[Stored data]
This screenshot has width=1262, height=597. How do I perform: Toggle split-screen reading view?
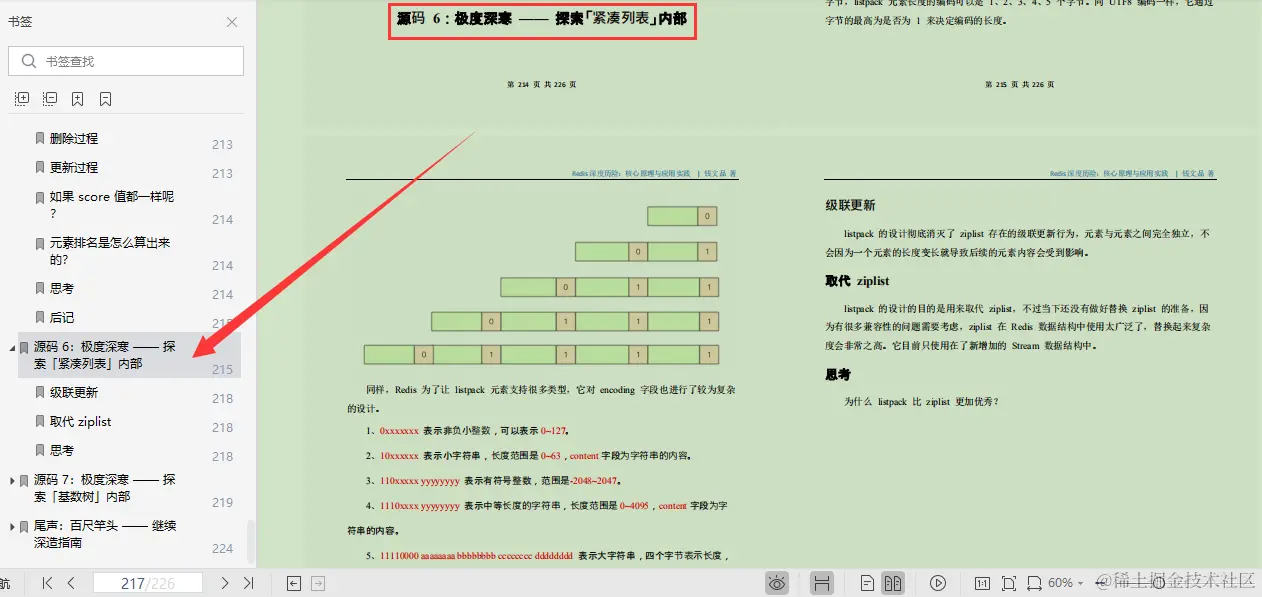pos(823,582)
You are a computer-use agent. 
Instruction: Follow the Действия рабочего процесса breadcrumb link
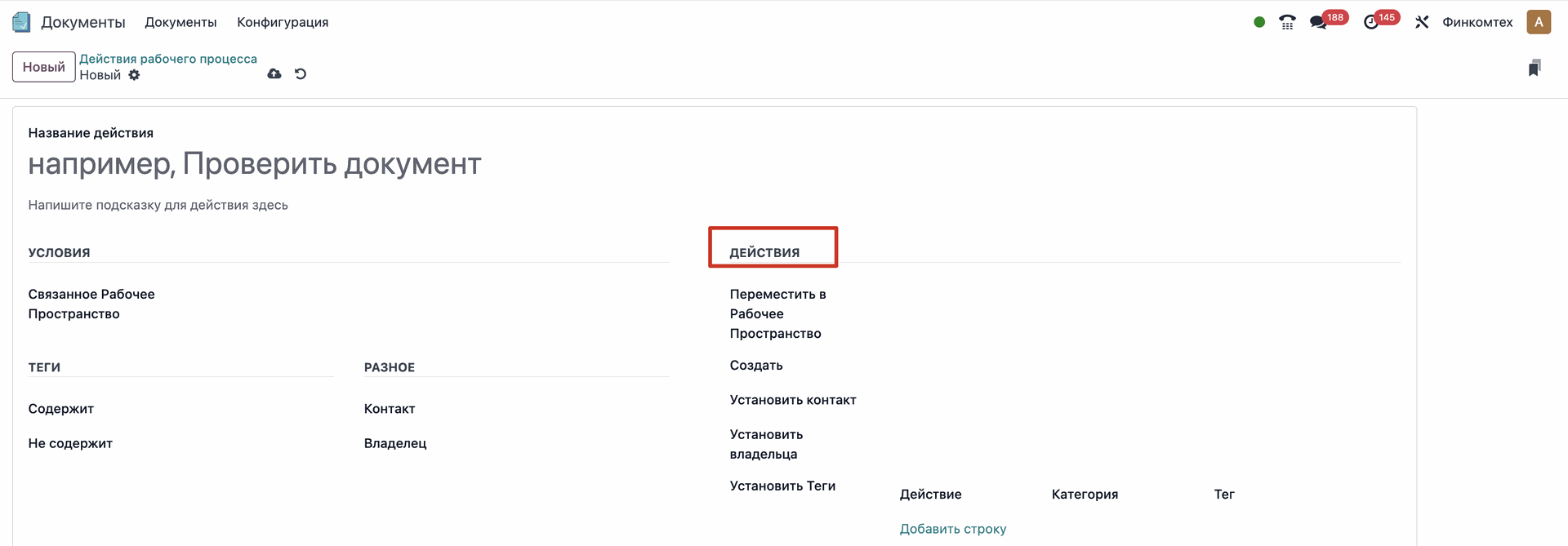168,59
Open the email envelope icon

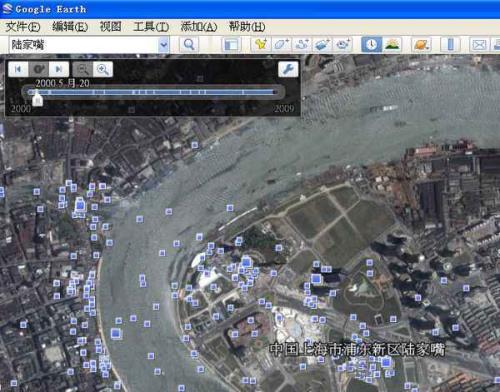pyautogui.click(x=479, y=44)
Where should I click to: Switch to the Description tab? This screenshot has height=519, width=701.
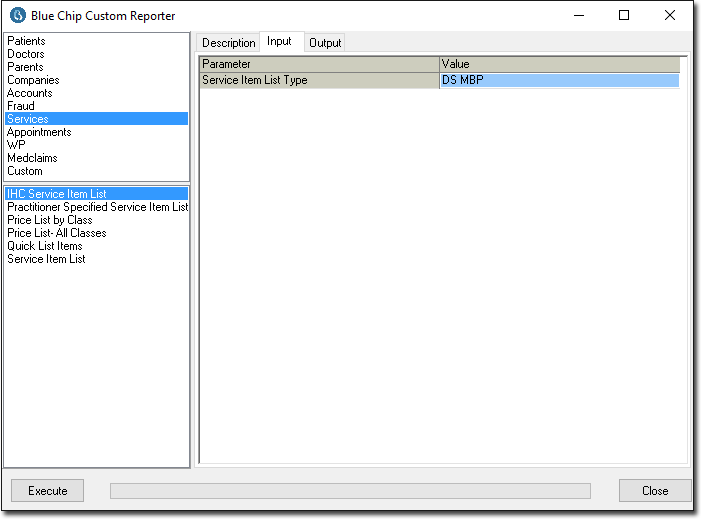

[Your goal] Only the lines from the one with "Open the email envelope icon" to the last line of the listing, inclusive, are to be set down, exactly as they stand and without pictures.

[Task output]
Open the email envelope icon

pyautogui.click(x=479, y=44)
Where should I click to: Switch to the Description tab? This screenshot has height=519, width=701.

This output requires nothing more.